無邪気な少女の異世界冒険記

敷島楓

第214話 祖国への帰還【あの日見た事私の心まで・・・】

「きっと……ハクは、過去の記憶は、覚えていないじゃろうな…何せ私が封印者なのだから……」


あれは、キラオズマイラ帝国が出来て、十年記念の日…私は、当時の仲間であるジャンヌに呼ばれて城に来ていた。当時の紹介で来ることになったが、周りの視線に押しつぶされてしまいそうになり、一時的に、外へと散歩にでたのじゃった。その夜は、とても良い月の光が辺りの薔薇園を綺麗に照らしていた……そして、フラフラとお酒の入った私は、酔ってる状態ぶらついている。


月の光が一番降り注ぐ場所に、木で出来た机と椅子がある事に気づく…近寄ってみると一瞬ジャンヌの小さい頃に似た子供が気持ちよさそうに眠っている。それを見た私は、この子がキラオズマイラの本当の当主なのだと実感する。簡単に鑑定スキルで中身を見る事に成功し、今後伸びる事が解ったがある一部の内容に疑問をいだいた…固有スキルに魔鬼羅刹(まっきらせつ)と言うのを見かけた。

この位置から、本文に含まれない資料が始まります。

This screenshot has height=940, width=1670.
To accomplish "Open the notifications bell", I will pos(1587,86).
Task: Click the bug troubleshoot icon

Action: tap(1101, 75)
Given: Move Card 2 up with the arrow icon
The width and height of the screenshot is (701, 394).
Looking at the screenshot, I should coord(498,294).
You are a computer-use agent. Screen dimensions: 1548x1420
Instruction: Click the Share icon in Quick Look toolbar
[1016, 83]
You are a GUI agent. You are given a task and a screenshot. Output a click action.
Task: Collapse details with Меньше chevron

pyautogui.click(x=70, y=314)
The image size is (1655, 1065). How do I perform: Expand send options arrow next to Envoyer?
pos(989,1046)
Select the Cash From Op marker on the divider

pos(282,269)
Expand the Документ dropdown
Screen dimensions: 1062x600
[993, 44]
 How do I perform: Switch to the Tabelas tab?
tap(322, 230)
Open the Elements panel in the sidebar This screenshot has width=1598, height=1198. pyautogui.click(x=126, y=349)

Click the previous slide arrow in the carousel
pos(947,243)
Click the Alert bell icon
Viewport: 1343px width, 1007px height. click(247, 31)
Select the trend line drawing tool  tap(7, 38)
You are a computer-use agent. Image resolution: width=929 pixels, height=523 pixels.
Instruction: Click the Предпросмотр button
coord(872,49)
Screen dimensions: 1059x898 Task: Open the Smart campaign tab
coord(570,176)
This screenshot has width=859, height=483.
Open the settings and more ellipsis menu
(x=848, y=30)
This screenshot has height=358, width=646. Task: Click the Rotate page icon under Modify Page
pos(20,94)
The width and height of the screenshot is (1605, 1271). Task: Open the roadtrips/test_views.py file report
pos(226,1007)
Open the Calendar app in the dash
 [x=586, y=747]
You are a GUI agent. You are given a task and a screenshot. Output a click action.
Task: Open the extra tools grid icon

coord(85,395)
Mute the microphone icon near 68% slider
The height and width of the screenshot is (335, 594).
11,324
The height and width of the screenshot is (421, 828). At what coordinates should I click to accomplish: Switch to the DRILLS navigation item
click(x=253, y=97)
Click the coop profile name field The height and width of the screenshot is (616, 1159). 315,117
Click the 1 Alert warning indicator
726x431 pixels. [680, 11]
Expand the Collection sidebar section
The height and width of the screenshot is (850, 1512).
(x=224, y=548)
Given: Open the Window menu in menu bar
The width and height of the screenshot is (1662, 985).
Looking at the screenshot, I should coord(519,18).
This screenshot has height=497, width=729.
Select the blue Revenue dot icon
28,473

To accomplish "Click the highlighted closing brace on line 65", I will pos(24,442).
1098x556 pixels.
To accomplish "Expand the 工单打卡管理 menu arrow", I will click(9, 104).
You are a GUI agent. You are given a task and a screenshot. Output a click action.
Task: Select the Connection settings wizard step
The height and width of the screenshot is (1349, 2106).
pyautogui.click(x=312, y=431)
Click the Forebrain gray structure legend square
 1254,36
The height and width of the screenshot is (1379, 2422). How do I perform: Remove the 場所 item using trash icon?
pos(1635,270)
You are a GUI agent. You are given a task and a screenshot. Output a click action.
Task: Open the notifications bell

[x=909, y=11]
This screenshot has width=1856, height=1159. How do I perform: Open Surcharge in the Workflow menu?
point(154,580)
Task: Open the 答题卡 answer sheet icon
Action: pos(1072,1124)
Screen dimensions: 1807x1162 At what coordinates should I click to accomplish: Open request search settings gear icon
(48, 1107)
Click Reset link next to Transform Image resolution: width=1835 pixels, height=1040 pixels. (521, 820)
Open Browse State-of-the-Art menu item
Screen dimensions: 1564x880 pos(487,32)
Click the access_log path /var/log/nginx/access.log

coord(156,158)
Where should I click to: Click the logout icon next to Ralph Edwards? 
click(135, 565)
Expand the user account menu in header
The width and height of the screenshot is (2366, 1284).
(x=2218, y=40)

普通は、その能力が見えないのだが、私の一族の力は、不思議な物で内容の意味が表示される。


魔鬼羅刹(まっきらせつ)とは、最悪の魔王になり…この世中全てを白と黒の二色に変えてしまう事が出来る力を持つ者と書かれている。


一度暴走してしまうと奇跡か切っ掛けがないと壊し続けると言う事が書かれている。過去に二度変身をしてしまい…父親と母親によって、何重にも重なる封印魔法をかけていたらしいが、生憎封印にもほころびがあってしまい…一度目の時は、阻止できたのだろうが、二回目以降は、ほころびによって、封印が解除されてしまう。


原因と呼べることは、一つだった。この世界で、愛して下さるジャンヌお母様に何もないなら私は、普通のこの監獄の様な生活でも十分だった……と本人の心の中から伺える。


そして、少年は…気づいた――


「そこに誰がいるの?」


「私が過去に出会った事がないくらい強く感じますね…どちら様ですか?」


「すみません、本日こちらに呼ばれた元冒険者仲間の者です」


「私と同い年かと思ったけど、違いますよね?」


「違いますね、種族的、な関係で見た目は若いのですが、中身は、貴女のお母様と近い年齢ですね……」


「それにしても君は、何故向こうで参加しないの?」


「私は、生まれて来てはいけない禁断の子供と言われていて、こんな時にしか外で遊ぶ事も出来ずにただひたすら、部屋の整理とか眠る生活とかしていないし、文字と計算くらいは、覚えていましたが、知識が低いせいで、その上が目指せそうにないです」と私は、この子の口から聞いた時にそれは無いよとしか言えませんでした。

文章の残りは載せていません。